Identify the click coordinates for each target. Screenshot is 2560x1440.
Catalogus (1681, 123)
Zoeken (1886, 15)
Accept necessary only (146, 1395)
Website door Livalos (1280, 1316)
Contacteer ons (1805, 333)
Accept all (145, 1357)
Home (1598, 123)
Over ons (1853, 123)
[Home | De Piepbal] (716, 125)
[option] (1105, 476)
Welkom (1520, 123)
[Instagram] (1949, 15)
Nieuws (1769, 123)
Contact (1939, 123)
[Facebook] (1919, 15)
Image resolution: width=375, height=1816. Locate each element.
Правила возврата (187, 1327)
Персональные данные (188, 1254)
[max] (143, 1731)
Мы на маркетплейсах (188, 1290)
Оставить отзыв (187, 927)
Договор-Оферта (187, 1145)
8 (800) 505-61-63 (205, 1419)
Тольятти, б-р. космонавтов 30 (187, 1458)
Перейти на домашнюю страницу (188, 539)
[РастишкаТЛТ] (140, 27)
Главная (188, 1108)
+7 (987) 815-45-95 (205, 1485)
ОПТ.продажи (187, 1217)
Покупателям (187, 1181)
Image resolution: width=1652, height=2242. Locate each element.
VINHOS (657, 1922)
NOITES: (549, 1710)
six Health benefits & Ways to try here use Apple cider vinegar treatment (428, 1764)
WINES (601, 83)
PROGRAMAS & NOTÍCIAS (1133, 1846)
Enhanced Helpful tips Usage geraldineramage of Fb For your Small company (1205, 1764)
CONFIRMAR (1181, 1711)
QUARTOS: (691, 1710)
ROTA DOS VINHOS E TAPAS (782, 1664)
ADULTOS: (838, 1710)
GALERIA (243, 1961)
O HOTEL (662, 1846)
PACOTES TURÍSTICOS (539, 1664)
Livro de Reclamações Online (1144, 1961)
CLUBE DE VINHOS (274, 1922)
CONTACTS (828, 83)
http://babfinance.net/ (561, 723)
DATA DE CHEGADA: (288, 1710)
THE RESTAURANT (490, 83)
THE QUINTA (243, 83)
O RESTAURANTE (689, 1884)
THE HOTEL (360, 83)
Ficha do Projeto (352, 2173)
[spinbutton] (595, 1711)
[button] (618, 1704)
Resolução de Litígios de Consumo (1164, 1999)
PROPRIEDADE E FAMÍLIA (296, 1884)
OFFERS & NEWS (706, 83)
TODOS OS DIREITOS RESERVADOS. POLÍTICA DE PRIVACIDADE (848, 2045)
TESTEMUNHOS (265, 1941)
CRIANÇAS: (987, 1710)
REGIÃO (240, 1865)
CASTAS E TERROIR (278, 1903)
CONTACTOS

**Exercise brief**
Once you reach the line with "six Health benefits" in the data above, copy it and every line after it exactly, up to and including the line with "QUARTOS: (691, 1710)".

**Written answer**
six Health benefits & Ways to try here use Apple cider vinegar treatment (428, 1764)
WINES (601, 83)
PROGRAMAS & NOTÍCIAS (1133, 1846)
Enhanced Helpful tips Usage geraldineramage of Fb For your Small company (1205, 1764)
CONFIRMAR (1181, 1711)
QUARTOS: (691, 1710)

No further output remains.